In a huge first for aviation, the solar powered plane, Solar Impulse took off early Friday morning from Moffett Field in California to start the first leg of a pioneering cross-country flight. But it'll take some time -- the experimental plane is hoping to reach its final destination of New York's JFK airport in around two months. A typical trip on a non-stop fuel-filled plane would take a little over six hours.


With 12,000 solar cells built into the wings, the Swiss-made carbon-fiber aircraft is able to fly 24-hours a day. During the light hours, the solar panels are able to recharge the 881-pound lithium batteries in order to provide power to the plane at night.

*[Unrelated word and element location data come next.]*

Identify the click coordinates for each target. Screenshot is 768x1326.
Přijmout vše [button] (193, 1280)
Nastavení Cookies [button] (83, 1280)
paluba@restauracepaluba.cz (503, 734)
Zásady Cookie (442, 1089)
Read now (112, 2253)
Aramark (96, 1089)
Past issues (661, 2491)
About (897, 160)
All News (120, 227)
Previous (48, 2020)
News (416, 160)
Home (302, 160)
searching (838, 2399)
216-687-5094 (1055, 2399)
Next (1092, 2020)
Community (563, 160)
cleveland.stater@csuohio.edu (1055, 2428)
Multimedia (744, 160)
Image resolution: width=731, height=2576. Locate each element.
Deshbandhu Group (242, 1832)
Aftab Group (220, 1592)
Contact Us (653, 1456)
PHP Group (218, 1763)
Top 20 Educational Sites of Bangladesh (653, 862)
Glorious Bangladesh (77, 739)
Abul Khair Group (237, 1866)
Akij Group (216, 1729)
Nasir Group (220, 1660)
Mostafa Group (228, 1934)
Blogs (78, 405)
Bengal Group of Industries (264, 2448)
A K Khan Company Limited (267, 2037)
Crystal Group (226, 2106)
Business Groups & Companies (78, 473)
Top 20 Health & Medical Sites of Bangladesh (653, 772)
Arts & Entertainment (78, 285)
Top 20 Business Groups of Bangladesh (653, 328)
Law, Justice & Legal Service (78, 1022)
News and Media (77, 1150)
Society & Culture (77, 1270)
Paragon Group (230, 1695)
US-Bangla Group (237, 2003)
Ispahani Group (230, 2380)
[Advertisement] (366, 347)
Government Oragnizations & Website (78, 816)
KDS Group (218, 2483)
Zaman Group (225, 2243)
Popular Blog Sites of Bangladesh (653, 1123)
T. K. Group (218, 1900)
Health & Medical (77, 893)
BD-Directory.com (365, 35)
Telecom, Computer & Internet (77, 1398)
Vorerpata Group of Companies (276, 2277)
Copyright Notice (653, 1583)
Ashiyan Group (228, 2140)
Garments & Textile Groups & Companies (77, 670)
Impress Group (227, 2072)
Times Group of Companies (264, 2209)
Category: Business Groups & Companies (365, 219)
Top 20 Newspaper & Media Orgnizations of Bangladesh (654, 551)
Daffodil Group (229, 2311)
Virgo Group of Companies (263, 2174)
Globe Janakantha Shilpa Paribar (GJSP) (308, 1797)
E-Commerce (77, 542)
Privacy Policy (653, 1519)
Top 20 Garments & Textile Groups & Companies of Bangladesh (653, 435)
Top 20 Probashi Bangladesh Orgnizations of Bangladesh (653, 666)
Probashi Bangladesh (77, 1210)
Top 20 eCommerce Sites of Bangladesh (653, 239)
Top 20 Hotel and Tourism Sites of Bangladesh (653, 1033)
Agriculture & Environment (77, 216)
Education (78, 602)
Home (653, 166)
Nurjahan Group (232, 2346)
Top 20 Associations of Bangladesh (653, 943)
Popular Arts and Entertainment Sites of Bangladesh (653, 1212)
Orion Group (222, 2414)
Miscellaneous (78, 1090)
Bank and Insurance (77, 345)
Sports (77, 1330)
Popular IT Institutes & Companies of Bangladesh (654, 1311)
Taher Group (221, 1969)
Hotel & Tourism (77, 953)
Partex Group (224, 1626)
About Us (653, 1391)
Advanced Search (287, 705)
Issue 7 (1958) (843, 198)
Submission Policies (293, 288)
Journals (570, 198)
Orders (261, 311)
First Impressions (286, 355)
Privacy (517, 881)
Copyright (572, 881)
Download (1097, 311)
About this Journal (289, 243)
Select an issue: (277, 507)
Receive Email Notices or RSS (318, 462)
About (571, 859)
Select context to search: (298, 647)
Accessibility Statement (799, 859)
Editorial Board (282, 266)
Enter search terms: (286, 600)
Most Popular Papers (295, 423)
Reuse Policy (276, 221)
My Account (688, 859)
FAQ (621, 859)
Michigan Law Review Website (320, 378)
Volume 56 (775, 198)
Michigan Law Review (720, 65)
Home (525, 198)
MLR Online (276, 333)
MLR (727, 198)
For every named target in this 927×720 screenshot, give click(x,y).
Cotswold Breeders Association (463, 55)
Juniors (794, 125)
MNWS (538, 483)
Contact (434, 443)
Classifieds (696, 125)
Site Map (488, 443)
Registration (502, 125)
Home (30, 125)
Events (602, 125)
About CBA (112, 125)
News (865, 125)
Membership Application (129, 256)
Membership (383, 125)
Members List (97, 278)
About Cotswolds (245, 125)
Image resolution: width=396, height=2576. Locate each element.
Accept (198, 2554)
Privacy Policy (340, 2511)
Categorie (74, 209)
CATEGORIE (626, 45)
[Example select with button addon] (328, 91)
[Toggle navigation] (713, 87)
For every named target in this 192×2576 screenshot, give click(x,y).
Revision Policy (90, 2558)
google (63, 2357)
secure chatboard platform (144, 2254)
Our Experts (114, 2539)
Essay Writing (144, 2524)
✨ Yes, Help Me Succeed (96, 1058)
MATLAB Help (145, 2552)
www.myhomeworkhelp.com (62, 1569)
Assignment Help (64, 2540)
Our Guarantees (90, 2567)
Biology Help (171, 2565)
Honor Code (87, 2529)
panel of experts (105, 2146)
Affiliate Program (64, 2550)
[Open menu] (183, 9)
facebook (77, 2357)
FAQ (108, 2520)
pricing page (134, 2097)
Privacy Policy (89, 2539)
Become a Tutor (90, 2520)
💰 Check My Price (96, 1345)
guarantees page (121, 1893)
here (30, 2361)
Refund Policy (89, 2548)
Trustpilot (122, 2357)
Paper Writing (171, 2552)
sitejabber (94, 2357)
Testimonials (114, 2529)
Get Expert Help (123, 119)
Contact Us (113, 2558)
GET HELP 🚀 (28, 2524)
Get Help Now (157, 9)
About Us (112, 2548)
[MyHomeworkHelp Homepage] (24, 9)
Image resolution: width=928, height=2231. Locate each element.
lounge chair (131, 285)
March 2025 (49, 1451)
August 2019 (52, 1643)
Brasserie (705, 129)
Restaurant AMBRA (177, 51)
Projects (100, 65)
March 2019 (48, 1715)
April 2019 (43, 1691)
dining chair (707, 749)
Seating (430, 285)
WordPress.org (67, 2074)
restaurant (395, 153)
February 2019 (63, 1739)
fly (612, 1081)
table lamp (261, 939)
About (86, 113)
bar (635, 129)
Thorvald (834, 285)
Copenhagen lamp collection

Solar Impulse is currently on its way to its first stop at Sky Harbor airport in Phoenix. The plane will then hop between Dallas, St. Louis, Virginia and finally finishing up in New York. They predict that each leg of the trip will take 20 to 25 hours and pilots plan to stop for 10 days between each flight.

Even with its slow pace, the creators are on to something big and they do not plan to stop with this cross-country expedition. In 2015 the Solar Impulse is expected to make the first zero-fuel flight around the world.

"If we all challenged certitudes by driving change and being pioneers in our everyday lives, we can create innovative solutions for society's biggest challenges," Andre Borschberg, Solar Impulse co-founder, CEO and pilot said in a statement.